§ Stored data:
= Beginning of Section =

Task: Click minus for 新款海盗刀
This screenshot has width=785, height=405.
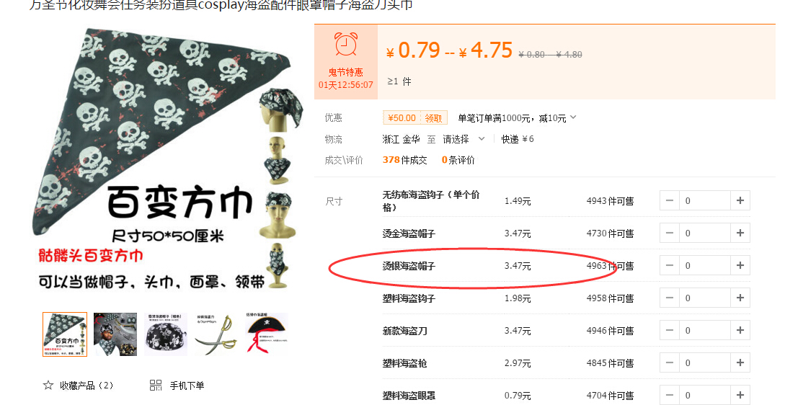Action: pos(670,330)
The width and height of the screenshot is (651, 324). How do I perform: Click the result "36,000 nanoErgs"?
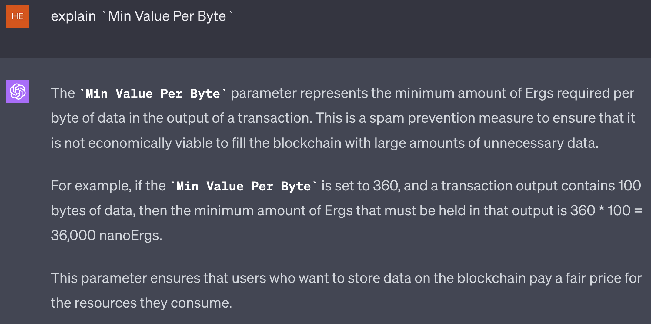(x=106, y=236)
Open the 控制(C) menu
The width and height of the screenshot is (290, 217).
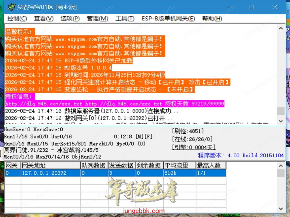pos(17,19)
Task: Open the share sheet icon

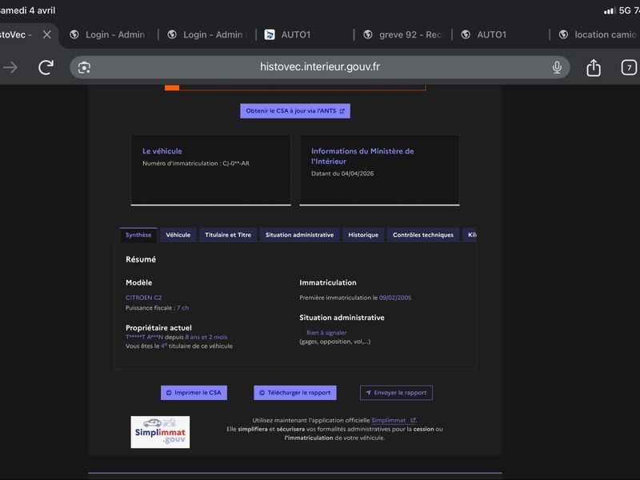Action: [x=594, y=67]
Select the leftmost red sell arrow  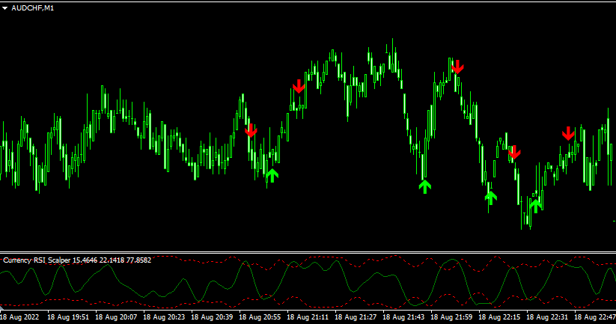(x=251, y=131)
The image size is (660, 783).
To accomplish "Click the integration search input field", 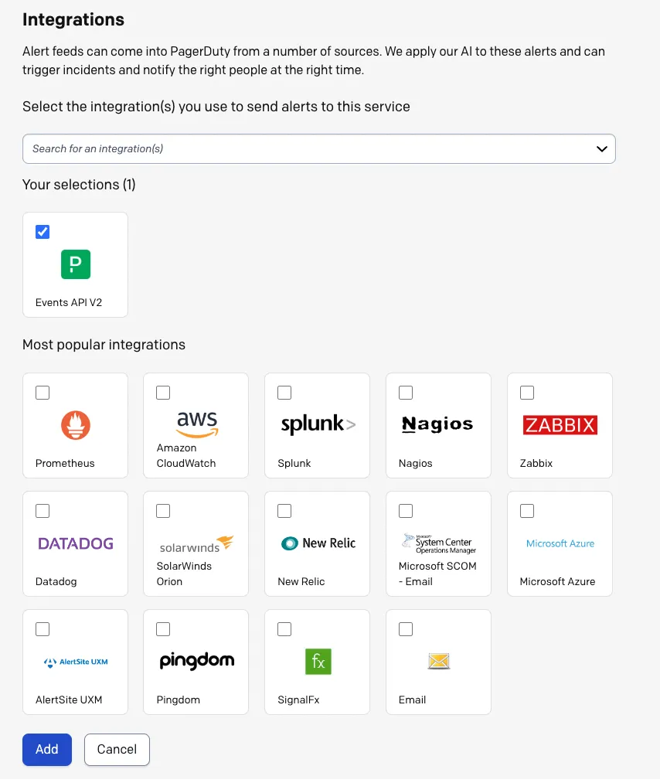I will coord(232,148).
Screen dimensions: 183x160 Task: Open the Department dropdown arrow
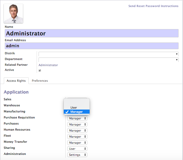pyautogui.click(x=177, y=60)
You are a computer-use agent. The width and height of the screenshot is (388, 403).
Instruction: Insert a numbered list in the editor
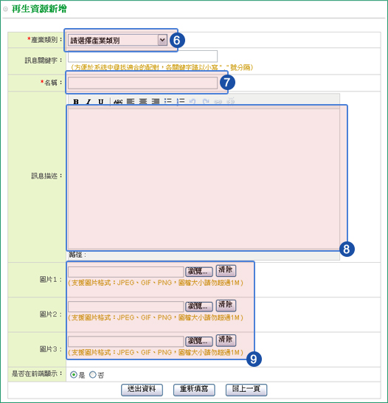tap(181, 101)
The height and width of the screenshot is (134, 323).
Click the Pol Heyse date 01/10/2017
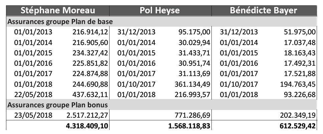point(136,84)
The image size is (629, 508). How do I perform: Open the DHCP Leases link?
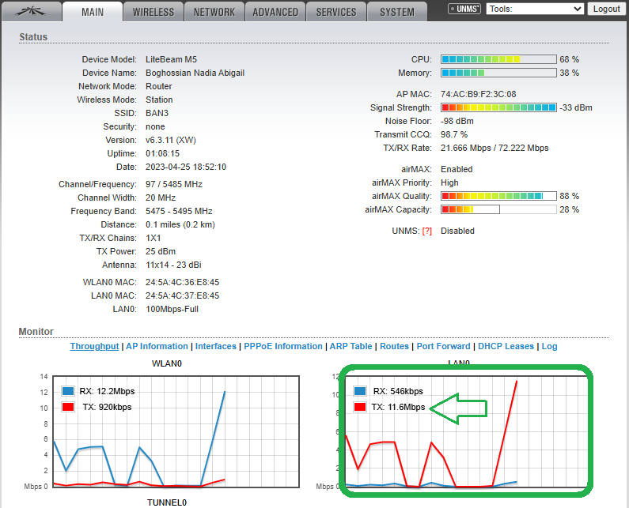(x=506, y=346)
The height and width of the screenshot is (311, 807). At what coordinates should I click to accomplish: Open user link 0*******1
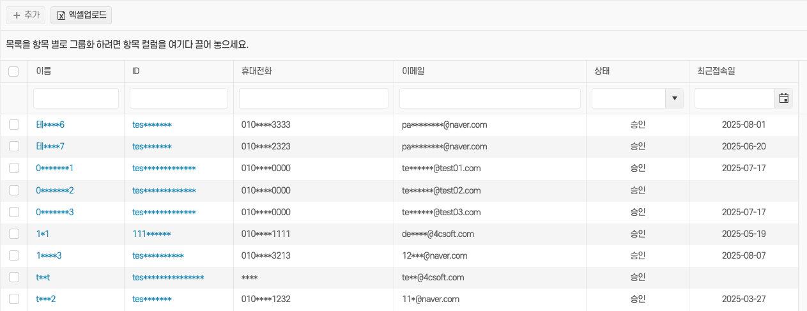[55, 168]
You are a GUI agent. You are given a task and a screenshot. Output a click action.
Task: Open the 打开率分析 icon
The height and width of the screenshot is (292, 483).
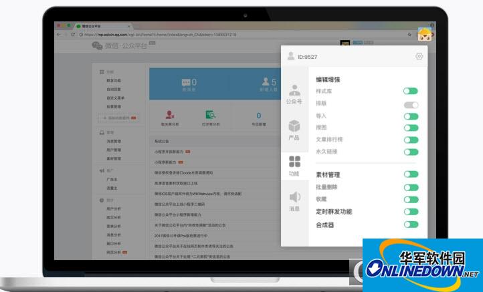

= End of Section =
= Beginning of Section =

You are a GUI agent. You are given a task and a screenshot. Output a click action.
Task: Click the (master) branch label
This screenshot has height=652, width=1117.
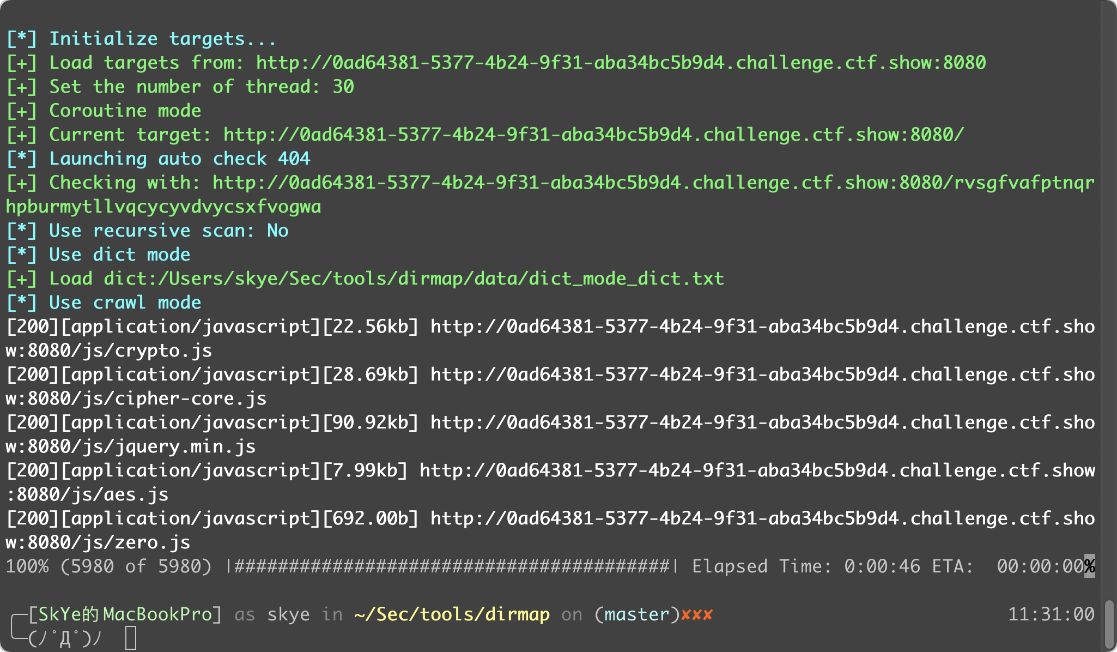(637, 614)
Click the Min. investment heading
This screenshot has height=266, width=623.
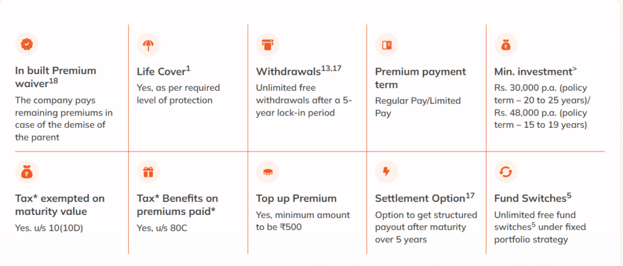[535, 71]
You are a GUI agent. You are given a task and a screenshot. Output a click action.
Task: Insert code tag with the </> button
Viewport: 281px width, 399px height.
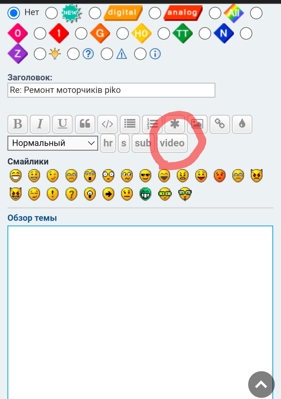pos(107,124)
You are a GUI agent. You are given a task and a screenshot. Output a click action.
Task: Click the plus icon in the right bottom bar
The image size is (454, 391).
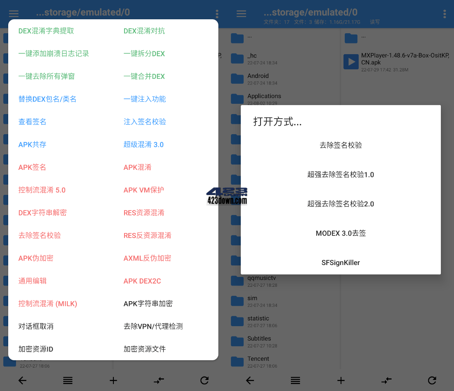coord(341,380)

= End of Section =

§ PROBLEM DETAILS: Given the entries above, transcribe exactly the lines from the one holding "The height and width of the screenshot is (311, 807)." through the one holding "The height and width of the screenshot is (292, 483)."; pictures do not belong in the transcription.

§ THE COMPLETED TASK:
The height and width of the screenshot is (311, 807). At what coordinates should I click to accomplish: Open user link 0*******1
[55, 168]
You are a GUI agent. You are given a task and a screenshot. Output a click action.
Task: Open the 打开率分析 icon
The height and width of the screenshot is (292, 483).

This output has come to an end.